Due to the sheer volume, some programmes have higher priority than others. Doctor Who has had top priority from the beginning of the recovery efforts. Still, it is likely that some programmes will be lost forever.
  • Birds on the Wing still exists in the archives (mostly as monochrome telerecordings) but has never been seen in any form since its initial 1971 airings.
  • Blake's 7 is not available on Region 1 DVD (although it has been released in the UK).
  • David Bowie figures into two BBC productions that are stuck in video limbo.
    • The 1982 production of Bertolt Brecht's Baal featuring Bowie as the title character. It doesn't help that the EP tie-in album featuring fully-orchestrated versions of its songs was not released in full on CD until 2017, and then only in the box set A New Career in a New Town (1977-1982). At least the Performance Video made for "The Drowned Girl" can be found on the "Sight & Sound" edition (U.K. only) of The Best of David Bowie 1980/87 Greatest Hits Album and at YouTube's VEVO service.
    • Cracked Actor, an Omnibus documentary that followed Bowie on his 1974 tour of the U.S., has never been made available on video despite its high regard amongst fans, historians, and even the man himself (and Nicholas Roeg decided to cast Bowie in The Man Who Fell to Earth after seeing it, as Bowie had exactly the alien quality he was looking for).
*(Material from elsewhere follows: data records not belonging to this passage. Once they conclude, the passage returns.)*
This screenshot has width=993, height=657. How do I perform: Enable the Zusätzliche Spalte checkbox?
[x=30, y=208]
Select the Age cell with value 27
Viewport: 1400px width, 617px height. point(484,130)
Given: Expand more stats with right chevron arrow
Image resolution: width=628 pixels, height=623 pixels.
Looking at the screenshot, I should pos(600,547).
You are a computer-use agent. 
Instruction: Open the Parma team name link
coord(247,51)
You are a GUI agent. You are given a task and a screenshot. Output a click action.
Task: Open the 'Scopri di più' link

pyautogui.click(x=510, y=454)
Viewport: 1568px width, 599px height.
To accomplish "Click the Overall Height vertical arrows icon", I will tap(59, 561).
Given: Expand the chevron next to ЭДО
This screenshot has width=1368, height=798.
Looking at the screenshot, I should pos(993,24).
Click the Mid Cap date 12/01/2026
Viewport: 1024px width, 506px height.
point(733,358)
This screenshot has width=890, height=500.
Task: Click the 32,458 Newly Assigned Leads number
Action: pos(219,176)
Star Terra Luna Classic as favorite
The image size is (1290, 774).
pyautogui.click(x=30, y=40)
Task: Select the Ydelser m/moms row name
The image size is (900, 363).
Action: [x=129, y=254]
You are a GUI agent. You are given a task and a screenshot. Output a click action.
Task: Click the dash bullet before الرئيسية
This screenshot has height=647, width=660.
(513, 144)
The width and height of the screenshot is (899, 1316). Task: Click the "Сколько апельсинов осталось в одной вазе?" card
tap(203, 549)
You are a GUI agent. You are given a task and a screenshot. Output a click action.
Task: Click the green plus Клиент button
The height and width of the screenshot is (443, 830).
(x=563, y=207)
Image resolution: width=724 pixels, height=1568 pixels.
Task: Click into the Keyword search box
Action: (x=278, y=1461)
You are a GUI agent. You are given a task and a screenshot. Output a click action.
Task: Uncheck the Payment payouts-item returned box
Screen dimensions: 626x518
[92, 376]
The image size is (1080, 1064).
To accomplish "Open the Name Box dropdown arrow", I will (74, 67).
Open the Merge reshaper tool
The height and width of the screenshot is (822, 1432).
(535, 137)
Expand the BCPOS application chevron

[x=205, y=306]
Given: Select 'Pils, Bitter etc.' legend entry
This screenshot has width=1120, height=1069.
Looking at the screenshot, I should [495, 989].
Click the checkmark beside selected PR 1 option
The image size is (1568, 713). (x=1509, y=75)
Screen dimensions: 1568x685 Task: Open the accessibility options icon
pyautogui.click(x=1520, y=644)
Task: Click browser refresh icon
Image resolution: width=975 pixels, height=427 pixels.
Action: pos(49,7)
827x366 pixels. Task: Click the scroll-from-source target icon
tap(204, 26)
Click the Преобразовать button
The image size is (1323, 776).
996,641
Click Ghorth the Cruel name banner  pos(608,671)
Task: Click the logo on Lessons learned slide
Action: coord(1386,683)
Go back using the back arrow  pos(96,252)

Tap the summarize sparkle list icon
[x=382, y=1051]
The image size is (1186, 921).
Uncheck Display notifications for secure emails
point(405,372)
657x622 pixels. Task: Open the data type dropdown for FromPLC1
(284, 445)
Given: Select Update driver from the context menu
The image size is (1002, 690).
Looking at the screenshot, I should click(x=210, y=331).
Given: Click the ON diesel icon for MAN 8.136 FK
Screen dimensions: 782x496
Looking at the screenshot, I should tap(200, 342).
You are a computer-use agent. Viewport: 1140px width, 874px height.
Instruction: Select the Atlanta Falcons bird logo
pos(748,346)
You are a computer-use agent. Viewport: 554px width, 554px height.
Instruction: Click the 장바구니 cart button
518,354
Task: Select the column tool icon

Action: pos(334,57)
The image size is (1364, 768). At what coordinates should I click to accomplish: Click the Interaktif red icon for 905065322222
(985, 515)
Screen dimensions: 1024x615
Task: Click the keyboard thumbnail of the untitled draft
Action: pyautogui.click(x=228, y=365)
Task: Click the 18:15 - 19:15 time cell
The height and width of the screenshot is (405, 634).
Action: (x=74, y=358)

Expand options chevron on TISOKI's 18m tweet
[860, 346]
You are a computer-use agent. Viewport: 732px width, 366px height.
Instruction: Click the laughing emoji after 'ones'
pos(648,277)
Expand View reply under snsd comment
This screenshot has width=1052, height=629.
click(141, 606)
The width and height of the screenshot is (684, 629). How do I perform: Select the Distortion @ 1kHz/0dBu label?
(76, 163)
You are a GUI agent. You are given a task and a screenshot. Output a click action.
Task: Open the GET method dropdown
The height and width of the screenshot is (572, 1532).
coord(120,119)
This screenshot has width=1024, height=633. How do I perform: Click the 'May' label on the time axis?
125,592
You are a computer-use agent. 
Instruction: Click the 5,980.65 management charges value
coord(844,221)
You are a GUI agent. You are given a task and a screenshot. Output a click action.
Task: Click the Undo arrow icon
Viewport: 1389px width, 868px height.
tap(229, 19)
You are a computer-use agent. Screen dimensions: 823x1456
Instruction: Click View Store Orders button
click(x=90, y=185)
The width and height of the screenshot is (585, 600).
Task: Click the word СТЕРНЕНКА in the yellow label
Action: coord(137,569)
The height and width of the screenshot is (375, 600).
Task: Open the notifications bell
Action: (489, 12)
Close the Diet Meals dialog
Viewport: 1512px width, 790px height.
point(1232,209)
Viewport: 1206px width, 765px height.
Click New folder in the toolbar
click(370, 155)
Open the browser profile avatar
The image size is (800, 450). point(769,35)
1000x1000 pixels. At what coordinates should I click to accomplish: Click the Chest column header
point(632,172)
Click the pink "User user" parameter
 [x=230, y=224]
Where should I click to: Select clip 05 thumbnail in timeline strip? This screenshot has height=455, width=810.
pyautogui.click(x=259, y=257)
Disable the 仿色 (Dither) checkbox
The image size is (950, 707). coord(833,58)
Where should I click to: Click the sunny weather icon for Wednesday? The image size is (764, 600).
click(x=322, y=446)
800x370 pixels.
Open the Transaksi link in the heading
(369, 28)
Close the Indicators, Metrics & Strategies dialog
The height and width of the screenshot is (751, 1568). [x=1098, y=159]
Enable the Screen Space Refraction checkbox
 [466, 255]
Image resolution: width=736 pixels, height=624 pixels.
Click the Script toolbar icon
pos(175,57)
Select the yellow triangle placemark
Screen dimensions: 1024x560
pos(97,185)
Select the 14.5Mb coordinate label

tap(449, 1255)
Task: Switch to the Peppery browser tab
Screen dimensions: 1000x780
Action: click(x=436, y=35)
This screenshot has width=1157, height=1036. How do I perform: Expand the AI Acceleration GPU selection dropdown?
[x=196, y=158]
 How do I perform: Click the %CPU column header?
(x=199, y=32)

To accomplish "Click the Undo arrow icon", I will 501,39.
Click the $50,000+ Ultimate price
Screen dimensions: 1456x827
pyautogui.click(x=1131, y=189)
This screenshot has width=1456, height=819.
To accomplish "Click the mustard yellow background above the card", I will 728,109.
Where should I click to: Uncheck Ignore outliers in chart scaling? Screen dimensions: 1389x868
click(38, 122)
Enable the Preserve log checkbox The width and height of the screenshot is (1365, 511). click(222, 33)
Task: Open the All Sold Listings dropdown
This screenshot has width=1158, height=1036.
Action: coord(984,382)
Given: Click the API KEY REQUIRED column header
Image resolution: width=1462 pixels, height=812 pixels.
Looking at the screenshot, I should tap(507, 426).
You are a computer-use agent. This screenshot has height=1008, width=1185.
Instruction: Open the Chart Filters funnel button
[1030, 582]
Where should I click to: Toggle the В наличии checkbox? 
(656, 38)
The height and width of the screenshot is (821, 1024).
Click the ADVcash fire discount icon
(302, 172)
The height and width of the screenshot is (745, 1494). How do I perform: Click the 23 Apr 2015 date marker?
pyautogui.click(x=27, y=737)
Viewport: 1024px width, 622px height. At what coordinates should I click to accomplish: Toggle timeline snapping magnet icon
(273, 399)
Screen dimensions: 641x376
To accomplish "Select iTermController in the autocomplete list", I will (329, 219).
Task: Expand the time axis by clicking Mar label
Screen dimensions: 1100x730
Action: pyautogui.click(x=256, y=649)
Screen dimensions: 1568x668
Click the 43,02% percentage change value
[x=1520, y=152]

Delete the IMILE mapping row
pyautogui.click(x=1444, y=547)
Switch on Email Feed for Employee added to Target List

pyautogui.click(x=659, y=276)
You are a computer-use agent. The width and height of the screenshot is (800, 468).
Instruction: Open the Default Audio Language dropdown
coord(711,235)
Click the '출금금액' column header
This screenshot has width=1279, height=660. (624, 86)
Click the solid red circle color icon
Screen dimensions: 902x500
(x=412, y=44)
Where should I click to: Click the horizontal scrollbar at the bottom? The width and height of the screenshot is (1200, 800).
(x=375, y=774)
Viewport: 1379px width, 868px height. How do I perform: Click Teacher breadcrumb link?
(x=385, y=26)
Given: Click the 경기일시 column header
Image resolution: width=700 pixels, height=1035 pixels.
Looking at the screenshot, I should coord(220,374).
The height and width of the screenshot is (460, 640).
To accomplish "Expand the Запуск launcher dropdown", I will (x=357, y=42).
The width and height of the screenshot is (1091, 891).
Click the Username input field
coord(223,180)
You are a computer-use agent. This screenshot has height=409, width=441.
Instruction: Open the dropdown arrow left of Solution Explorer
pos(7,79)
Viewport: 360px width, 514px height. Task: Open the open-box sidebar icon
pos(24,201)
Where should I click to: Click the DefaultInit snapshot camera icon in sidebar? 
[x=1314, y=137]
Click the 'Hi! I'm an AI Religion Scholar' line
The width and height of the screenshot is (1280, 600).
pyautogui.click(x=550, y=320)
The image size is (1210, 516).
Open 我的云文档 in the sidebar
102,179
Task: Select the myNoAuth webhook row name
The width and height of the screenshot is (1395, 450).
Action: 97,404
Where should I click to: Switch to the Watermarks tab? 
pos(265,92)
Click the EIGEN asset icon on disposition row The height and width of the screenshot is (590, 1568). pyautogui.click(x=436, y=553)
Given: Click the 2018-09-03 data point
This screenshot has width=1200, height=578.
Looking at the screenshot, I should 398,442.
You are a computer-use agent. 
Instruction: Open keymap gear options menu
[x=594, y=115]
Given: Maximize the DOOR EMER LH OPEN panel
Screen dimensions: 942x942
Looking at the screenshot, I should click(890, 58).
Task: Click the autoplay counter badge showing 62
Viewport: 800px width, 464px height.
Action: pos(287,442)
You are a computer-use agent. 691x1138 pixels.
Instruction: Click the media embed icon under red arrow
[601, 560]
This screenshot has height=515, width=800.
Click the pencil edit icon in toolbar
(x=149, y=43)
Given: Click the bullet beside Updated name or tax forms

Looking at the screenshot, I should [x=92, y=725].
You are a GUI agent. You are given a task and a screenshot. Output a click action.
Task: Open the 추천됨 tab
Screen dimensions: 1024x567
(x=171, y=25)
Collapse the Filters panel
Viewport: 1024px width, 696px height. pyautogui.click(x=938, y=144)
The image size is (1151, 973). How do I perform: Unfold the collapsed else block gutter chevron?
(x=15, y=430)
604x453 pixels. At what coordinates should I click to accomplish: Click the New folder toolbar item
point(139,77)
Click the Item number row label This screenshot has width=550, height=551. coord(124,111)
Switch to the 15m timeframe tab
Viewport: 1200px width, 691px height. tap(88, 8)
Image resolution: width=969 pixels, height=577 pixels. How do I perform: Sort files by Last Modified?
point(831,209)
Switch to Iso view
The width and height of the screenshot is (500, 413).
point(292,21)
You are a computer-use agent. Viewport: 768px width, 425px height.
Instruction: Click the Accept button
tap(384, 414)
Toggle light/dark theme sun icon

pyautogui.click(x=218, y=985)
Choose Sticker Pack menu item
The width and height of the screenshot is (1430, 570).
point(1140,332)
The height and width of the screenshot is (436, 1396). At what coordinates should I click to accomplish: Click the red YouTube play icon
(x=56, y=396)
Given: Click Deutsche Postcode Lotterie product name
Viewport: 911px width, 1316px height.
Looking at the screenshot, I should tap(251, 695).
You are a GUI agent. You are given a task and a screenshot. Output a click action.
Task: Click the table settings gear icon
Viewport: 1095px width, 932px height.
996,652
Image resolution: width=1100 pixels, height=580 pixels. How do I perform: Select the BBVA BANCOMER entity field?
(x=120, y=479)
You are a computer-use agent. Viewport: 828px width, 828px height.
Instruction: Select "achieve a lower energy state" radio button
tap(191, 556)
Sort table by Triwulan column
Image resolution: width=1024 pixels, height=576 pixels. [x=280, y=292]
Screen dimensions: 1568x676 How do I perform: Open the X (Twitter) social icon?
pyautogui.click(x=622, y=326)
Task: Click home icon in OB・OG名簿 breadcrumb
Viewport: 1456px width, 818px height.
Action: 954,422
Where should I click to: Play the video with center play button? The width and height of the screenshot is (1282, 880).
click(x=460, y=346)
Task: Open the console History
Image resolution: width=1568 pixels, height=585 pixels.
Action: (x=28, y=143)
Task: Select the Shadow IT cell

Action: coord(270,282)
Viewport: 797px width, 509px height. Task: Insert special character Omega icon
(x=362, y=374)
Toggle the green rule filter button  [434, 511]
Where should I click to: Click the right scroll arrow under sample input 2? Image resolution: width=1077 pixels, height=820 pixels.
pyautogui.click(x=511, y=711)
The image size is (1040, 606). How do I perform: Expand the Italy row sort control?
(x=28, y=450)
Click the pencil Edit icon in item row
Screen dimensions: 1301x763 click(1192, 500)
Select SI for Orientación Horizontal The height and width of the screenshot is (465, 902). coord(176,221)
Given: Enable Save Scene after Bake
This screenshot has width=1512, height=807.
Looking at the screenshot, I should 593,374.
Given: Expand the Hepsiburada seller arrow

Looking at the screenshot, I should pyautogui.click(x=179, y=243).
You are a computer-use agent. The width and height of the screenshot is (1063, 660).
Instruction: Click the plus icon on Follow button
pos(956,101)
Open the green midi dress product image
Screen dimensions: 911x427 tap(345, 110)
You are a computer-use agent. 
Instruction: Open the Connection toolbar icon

Significant swathes of footage were incorporated into the theatrical documentary Moonage Daydream in 2022, however.
  • The Brittas Empire: Not the show itself (which is easy enough to locate both online and on DVD), but the post-show series Get Fit with Brittas (A series of 10-minute shorts released after the show ended which aimed to educate the public on the importance of physical health) counts. It’s not included on the DVD box set of the show and very little evidence of it exists online, with the exception of one episode that resurfaced on YouTube in September 2021. You can watch it here.
  • Byker Grove has never been rerun since its 18-season run ended in 2006, nor has it ever been commercially released. You'll be lucky to find anything more than the odd episode or clip online, usually focusing on breakout actors Ant and Dec.
  • While the master tapes of Charley's Grants were lost, domestic soundtrack recordings for episodes 1, 3, and 4 have been recovered. However, they are unable to be heard by the public in any way, shape, or form.
  • Charlie Brooker's Screenwipe, "a show all about television", will never be released on DVD. Charlie Brooker claimed as much himself because of the licensing issues related to all the shows and music played during the course of its current six-season run. In one episode, Brooker discusses the "fair use" clause, and how the BBC can use certain assets from television and music for free. He is known to (highly unofficially) support efforts to keep circulating the tapes. American fans can watch most of the episodes on YouTube.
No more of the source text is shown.